Sermon on Jubilee based on Leviticus 25:1-11, verfasst von David Zersen

The LORD said to Moses on Mount Sinai, "Say to the people of Israel, when you come into the land which I give you, the land shall keep a sabbath to the LORD. Six years you shall sow your field, and six years you shall prune your vineyard, and gather in its fruits; but in the seventh year there shall be a sabbath of solemn rest for the land, a sabbath to the LORD; you shall not sow your field or prune your vineyard. What grows of itself in your harvest you shall not reap, and the grapes of your undressed vine you shall not gather; it shall be a year of solemn rest for the land. The sabbath of the land shall provide food for you, for yourself and for your male and female slaves and for your hired servant and the sojourner who lives with you; for your cattle also and for the beasts that are in your land all its yield shall be for food. "And you shall count seven weeks of years, seven times seven years, so that the time of the seven weeks of years shall be to you forty-nine years. Then you shall send abroad the loud trumpet on the tenth day of the seventh month; on the day of atonement you shall send abroad the trumpet throughout all your land. And you shall hallow the fiftieth year, and proclaim liberty throughout the land to all its inhabitants; it shall be a jubilee for you, when each of you shall return to his property and each of you shall return to his family. A jubilee shall that fiftieth year be to you; in it you shall neither sow, nor reap what grows of itself, nor gather the grapes from the undressed vines. (RSV)

 

CELEBRATING WITH A PURPOSE

Many years ago, when I first joined a fraternity on the university campus, an initiation ritual purported to promote pledges to a new status in life. Certain truths were repeated at stages in the ritual, all of which had some basic moral value. Then neophytes from farm and city alike were feted with a party theoretically unlike any they had experienced before to help them reach new levels of celebration. In reality, it was a beer party which didn't have much purpose other than getting people drunk. Later that evening, some fraternity brothers got in a car and smashed into a tree. One was killed and we all drove in procession to his funeral in a distant city. A soloist sang "Jerusalem the Golden." As an 18 year old, who didn't even really know the "brother" who had died, there were many mixed feelings about all of this. One of them surely was, however, that some celebrations can be pointless, and some might perhaps be designed to have a greater meaning.

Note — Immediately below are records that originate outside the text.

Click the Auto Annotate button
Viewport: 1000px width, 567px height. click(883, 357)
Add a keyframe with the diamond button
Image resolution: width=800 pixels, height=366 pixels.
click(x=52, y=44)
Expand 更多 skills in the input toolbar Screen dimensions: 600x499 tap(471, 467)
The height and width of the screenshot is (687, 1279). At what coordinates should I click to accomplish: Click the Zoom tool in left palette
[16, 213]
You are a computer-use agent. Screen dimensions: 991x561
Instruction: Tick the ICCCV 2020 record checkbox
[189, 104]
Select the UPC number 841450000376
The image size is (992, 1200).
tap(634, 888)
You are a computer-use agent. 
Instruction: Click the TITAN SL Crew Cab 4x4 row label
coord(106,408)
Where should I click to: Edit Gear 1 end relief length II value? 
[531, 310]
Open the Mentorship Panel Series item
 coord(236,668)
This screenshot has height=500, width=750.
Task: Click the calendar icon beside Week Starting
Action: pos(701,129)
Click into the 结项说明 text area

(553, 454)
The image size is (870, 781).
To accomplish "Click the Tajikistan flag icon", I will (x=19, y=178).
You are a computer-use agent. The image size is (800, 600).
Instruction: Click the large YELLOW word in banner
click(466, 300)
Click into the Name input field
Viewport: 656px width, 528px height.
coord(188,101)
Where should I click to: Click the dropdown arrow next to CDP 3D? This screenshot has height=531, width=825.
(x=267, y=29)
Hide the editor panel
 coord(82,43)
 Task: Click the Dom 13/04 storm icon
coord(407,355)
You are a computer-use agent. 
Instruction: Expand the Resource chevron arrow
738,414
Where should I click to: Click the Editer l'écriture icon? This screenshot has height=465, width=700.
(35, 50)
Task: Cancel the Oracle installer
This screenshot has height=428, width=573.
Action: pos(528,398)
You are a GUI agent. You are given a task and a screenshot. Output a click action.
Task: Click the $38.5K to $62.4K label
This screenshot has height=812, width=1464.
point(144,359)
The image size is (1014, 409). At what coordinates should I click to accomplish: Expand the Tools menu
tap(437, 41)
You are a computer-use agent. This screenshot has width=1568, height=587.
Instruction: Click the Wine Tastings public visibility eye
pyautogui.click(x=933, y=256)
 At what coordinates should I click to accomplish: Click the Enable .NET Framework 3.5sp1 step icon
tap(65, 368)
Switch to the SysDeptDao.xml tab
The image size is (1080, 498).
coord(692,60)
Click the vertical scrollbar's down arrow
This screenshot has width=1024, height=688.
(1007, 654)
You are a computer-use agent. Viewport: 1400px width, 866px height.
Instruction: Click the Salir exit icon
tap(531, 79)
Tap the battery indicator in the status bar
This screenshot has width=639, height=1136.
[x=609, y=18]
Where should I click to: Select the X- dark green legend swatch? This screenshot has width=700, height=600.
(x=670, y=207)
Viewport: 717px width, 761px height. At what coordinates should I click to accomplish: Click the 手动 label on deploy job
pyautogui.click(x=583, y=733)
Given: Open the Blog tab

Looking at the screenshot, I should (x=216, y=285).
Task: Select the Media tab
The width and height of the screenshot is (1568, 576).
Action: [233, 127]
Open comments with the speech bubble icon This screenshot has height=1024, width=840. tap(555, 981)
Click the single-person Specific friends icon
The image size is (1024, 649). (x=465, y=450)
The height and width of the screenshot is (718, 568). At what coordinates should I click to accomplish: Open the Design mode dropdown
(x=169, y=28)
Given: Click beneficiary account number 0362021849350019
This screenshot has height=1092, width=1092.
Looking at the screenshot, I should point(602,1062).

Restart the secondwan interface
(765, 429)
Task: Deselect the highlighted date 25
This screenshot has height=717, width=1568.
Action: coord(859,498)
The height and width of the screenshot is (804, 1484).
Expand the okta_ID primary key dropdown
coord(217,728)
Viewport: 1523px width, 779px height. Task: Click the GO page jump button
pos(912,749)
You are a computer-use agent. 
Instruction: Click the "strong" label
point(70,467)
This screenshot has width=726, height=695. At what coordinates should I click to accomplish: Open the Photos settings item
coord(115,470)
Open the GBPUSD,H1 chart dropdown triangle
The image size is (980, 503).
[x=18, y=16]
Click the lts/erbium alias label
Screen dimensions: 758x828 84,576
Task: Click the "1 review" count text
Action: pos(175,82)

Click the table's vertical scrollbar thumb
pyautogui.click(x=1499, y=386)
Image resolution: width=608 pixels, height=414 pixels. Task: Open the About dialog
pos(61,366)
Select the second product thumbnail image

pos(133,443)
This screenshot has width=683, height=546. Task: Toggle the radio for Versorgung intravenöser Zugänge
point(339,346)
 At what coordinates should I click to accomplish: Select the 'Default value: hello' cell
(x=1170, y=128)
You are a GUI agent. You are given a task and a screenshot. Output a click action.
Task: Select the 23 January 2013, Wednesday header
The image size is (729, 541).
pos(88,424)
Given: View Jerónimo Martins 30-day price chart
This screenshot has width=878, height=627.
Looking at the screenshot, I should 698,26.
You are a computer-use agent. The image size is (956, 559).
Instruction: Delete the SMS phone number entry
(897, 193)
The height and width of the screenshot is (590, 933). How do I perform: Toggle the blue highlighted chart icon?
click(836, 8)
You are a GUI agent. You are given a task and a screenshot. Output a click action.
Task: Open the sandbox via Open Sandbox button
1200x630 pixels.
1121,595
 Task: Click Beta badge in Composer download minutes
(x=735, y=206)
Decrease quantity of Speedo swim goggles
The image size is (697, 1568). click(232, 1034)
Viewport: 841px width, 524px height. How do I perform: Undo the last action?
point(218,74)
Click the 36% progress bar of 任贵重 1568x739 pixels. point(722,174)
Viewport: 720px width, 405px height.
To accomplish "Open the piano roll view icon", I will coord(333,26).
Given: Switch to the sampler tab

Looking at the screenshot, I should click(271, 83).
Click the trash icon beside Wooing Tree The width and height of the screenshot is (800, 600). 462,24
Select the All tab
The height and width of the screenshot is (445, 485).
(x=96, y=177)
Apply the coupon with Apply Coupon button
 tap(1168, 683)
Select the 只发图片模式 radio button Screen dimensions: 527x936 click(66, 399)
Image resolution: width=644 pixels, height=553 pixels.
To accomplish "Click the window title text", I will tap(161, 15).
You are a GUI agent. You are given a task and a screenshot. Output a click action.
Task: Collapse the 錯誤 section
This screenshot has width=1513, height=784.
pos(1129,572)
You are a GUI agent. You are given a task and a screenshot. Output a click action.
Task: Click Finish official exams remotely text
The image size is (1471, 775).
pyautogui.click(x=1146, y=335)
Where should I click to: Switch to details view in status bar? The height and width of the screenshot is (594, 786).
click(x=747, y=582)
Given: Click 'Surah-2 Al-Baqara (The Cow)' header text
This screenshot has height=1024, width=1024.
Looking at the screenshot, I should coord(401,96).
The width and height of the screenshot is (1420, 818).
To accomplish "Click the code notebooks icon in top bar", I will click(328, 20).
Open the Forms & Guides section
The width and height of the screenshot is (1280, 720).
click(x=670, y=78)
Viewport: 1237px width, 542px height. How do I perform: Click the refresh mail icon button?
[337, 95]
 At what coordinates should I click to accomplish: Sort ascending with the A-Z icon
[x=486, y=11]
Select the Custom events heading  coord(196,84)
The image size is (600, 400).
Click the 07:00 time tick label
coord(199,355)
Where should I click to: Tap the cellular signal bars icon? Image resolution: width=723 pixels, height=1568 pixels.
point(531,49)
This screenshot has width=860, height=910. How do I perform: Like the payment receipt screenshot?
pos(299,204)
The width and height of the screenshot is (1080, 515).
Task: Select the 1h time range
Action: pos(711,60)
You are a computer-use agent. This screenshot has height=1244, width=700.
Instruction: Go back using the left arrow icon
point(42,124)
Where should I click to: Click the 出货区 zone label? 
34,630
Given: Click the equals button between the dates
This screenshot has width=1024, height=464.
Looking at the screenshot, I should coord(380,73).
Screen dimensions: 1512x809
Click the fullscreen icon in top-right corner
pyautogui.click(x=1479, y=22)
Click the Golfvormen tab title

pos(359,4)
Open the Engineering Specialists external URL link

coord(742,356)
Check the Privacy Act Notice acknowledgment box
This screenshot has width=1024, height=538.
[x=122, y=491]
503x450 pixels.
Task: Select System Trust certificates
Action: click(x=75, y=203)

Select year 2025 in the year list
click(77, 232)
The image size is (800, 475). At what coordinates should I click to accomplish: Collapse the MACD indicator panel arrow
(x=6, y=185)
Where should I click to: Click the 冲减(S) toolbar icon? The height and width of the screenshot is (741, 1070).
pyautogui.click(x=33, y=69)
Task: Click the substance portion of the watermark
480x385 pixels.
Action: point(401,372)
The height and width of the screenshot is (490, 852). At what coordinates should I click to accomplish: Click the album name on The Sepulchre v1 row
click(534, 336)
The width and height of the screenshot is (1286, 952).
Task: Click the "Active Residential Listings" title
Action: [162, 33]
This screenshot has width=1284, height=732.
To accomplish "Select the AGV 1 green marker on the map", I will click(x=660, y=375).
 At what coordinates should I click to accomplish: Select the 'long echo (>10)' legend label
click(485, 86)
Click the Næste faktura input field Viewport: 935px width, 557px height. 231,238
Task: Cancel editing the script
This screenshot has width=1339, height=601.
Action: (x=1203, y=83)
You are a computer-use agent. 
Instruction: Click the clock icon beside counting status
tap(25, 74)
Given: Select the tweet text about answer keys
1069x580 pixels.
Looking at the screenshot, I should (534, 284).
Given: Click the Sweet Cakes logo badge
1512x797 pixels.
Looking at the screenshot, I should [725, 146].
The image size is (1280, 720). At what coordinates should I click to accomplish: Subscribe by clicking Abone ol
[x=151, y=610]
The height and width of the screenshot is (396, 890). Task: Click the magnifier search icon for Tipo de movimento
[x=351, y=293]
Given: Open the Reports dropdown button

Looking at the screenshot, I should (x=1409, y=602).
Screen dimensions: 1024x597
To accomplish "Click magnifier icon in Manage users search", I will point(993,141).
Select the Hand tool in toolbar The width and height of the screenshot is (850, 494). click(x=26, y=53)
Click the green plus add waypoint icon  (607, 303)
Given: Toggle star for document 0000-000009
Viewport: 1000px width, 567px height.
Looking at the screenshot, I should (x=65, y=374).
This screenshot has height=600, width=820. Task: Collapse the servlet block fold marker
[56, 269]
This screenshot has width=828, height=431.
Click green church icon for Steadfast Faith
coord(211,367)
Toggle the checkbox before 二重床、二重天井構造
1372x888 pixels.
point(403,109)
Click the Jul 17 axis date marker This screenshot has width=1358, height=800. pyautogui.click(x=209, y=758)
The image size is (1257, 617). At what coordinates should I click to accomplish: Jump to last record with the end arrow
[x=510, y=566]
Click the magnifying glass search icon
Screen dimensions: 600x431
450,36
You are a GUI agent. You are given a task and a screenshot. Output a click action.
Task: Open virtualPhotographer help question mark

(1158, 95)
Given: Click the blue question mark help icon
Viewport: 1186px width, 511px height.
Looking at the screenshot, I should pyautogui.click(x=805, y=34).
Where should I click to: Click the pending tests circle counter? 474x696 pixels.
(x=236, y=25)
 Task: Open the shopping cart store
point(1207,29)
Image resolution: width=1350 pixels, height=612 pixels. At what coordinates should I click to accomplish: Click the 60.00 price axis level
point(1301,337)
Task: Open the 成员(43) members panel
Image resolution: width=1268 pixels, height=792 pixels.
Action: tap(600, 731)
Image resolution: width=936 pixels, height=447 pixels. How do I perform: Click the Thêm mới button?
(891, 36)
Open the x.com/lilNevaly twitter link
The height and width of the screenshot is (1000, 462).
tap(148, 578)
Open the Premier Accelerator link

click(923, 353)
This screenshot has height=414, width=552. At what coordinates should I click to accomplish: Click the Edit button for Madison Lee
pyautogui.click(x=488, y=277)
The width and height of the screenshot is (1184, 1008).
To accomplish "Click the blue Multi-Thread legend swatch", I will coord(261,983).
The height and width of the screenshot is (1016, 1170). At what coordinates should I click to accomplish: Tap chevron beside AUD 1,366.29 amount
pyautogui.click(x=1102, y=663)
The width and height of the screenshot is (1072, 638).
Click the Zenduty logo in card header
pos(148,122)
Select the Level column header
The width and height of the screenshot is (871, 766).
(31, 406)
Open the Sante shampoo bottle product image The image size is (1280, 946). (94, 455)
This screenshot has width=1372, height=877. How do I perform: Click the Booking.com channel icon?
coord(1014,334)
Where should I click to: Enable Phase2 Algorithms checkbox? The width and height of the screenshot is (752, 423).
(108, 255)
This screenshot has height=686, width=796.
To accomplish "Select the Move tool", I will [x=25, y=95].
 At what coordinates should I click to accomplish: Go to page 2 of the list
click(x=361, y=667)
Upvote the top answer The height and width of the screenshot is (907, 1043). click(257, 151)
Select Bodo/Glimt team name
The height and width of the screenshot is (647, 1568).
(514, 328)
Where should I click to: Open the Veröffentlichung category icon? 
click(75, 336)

It's worth asking, when you think of the celebrations in which we are at times involved today, what purpose they serve. Some of the local bars in our city periodically advertise parties which have no point other than to get inebriated and lose restraint. Some Thanksgiving parties are basically stuffing feasts to see how much you can really eat. Some Halloween parties exist to learn who comes up with the most creative costume. There are Christmas parties which exist primarily to show the guests how masterfully your exterior and interior decorations have exceeded those of last year. All of these celebrations have a type of purpose, but at least occasionally we probably ask ourselves whether the stated purpose is motive enough to keep us coming back year after year? At least once in a while we might like to ask ourselves whether our celebrations have value and really take us to new levels of understanding or joy?

 

A Party with Good News for the Celebrants

Our text proposes a new kind of celebration, but encourages us to reflect on what the alternatives might have been. Every culture seems to have had reasons to celebrate and has often exulted with singing, dancing, eating and drinking at a birth or puberty ritual, a marriage or harvest, a victory or coronation. The Hebrews in our story had recently left Egypt where they had experienced many festivals, replete with beer (a common drink in Egypt) and excesses of many kinds. The question was what kind of celebration might be called for when after generations of journey finally these pilgrims entered the Promised Land. This might call for a blast unlike any ever celebrated before.

Although there must have been a lot of suspense as to what the party was going to look like, this is how it came out: rest for the land and rest for the people. That surely raised some eyebrows, and it might surprise some environmentalists who like to tout the Native American respect for the land as unparalleled among cultures. This celebration called for allowing the land to lie fallow every seventh year, and at the end of 7 x 7 years, another time of consecration for the land would take place in the 50th year. Both events, a Sabbath for the land, would not only give respite to the soil, but also to the owners and to their servants who worked the land-even to the animals who helped to till the soil. And in the 50th year, debts were to be forgiven. They were to be calculated from the 50th year or year of Jubilee, as if it were a real time of beginning again.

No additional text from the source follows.